Render the rows from the line containing "Select the TOP datum plane" through the line containing "[x=57, y=77]", inclusive, as a JSON list of strings with one string per line, skipping blank lines and leaving out the pictures.

- Recorded information:
— BEGIN —

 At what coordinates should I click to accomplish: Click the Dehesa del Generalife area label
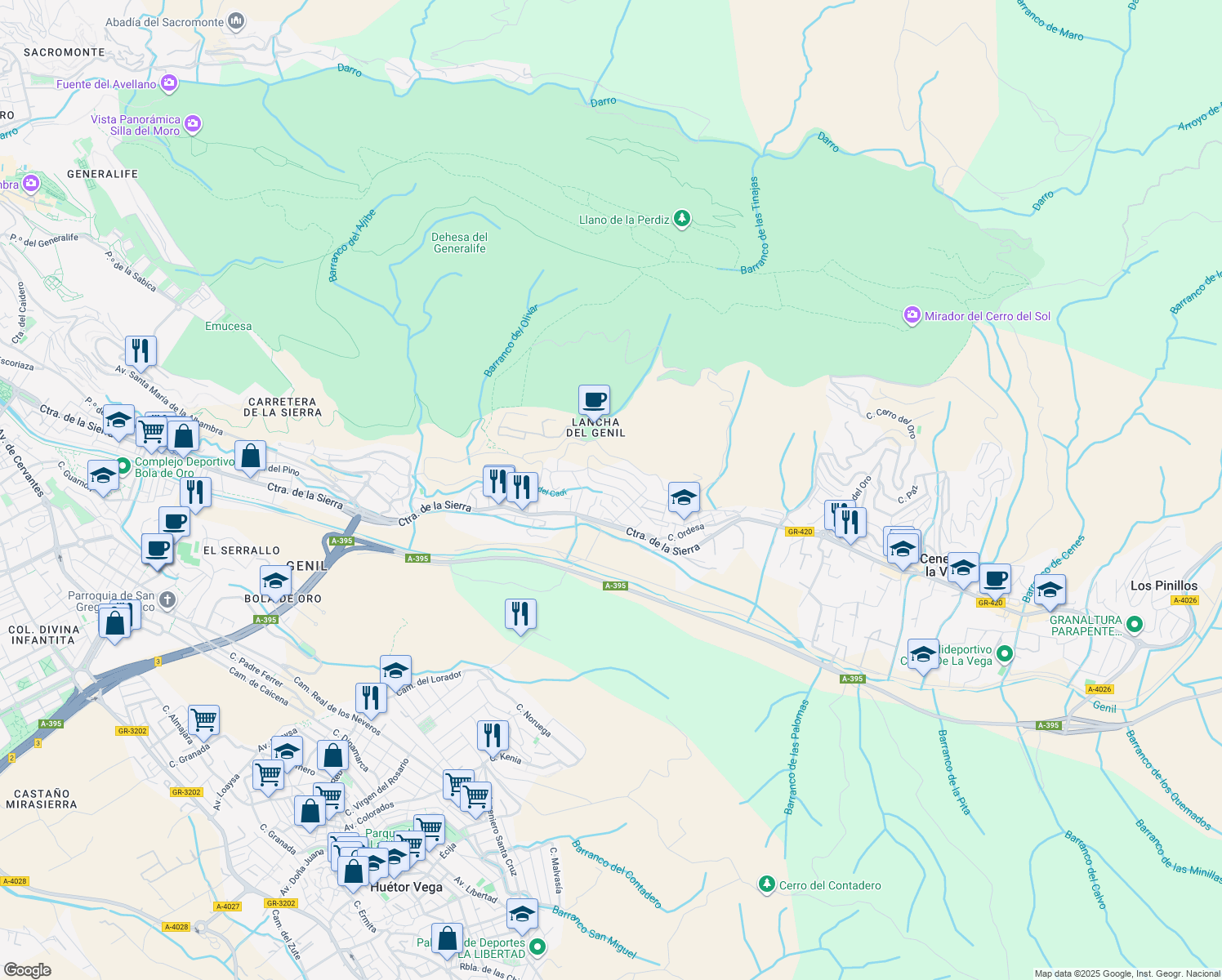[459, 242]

— END —
— BEGIN —

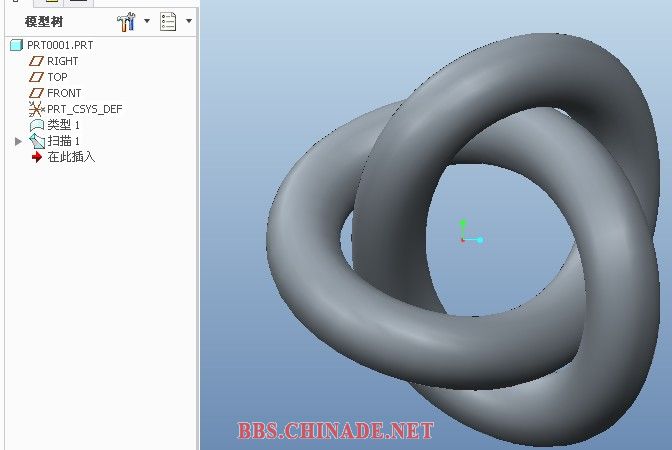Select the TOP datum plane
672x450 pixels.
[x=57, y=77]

— END —

- Task solution:
[
  "Select the TOP datum plane",
  "672x450 pixels.",
  "[x=57, y=77]"
]